Brown 'resolute' on limiting new spending as revenue growth slows
The seemingly mundane matter of issuing bonds to build and fix schools has suddenly morphed into a bubbling stew of highly contentious politics.
The reason: School bonds and the projects they finance are a multibillion-dollar industry, and high-dollar issues often spawn conflicts.
The most obvious example is a ballot measure that would authorize $9 billion in state bonds to help school districts finance construction.
Over the last four decades, ever since Jerry Brown’s first stint as governor, the state has issued about $45 billion in school bonds, and Brown, now in his second stint, says enough is enough.
The state is paying about $2 billion a year to service past school bond issues, Brown points out, and the process for allocating the money is inefficient and unfair. The $9 billion bond proposal “makes no changes … and it would add an additional $500 million a year” to the state’s obligations.
However, a potent coalition of school contractors, housing developers and education groups is forging ahead. One factor is that the existing pool of school bond money is virtually exhausted, and when it’s gone, local governments would be free to sharply increase development fees to finance school construction.
Meanwhile, there’s a squabble over how local districts have spent previous bonds. The state Supreme Court has upheld a lower court decision saying Fresno Unified School District’s use of no-bid contracts for bond-financed construction, using a loophole designed for long-term “lease-leaseback” projects, is illegal.
Lawyers who won that case contend that billions of dollars in no-bid contracts in Fresno and other districts should be returned by contractors under state “disgorgement” laws.
Contractors are pushing a bill that would give them partial protection from repayment, and also would require future “lease-leaseback” contracts to be issued on a “best value” basis that falls short of competitive bidding.

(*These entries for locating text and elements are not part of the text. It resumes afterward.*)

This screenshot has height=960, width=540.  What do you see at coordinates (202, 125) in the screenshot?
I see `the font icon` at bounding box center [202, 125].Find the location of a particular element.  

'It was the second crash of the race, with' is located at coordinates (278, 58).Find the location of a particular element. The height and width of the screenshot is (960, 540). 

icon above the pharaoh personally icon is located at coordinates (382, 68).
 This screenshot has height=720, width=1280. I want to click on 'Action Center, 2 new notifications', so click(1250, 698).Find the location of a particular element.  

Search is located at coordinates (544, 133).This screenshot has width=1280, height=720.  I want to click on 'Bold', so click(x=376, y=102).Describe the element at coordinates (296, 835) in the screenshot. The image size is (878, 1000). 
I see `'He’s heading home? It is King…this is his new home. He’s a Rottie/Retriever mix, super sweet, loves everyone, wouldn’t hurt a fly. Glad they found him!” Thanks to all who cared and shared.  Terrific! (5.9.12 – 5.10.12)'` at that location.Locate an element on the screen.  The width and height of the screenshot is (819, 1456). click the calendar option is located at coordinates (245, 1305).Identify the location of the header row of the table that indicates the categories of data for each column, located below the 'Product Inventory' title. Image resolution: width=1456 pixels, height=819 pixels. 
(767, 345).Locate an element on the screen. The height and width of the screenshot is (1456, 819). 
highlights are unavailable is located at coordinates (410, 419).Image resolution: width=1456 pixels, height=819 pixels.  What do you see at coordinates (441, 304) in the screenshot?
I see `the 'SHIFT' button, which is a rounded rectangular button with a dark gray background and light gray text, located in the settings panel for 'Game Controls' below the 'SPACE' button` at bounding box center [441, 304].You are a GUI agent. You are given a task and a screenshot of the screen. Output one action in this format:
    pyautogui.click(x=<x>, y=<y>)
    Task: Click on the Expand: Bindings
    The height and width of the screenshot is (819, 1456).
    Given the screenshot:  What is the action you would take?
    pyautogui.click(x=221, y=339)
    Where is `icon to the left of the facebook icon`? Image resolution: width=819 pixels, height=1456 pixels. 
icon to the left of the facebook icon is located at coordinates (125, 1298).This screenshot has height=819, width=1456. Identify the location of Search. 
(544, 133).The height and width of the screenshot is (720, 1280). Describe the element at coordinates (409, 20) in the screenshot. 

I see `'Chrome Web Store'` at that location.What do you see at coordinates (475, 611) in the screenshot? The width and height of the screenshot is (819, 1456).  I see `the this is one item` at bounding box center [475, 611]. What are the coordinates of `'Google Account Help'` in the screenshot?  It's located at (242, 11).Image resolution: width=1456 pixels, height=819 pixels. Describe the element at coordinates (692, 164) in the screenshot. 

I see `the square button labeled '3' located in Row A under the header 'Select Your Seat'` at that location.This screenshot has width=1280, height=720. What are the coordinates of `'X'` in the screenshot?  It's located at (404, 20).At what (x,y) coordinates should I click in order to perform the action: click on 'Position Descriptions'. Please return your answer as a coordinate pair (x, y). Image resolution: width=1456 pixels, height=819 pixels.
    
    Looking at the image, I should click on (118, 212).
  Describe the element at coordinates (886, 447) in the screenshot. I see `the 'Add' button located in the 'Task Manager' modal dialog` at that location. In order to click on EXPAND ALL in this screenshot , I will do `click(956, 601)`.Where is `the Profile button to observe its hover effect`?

Assembly Bill 2316 cleared the Assembly Thursday on a 66-4 vote.
Assemblyman Patrick O’Donnell, D-Long Beach, who chairs the Assembly Education Committee and is carrying AB 2316, says it would “tame the Wild West.” But the winning attorney in Fresno, Kevin Carlin, calls it “a fox in sheep’s clothing” that would still favor insiders, and will urge the Senate to reject it.
Another pending bill would prohibit local school and community college districts from investing unspent bond funds themselves, rather than using the county treasurer’s office, stemming from a conflict in San Mateo County.
Backed by county treasurers, it’s being closely watched by school officials, investment advisers and other school bond industry stakeholders.
Finally, East Bay Times columnist Daniel Borenstein has detailed how one Contra Costa County school district’s bond issue, which will go before voters in June, is distorting its underlying economics in a way that makes its impact on property tax bills seem far less than it almost certainly will be.
Bottom line: School bonds are big business and we shouldn’t assume that they are merely benign acts of governance.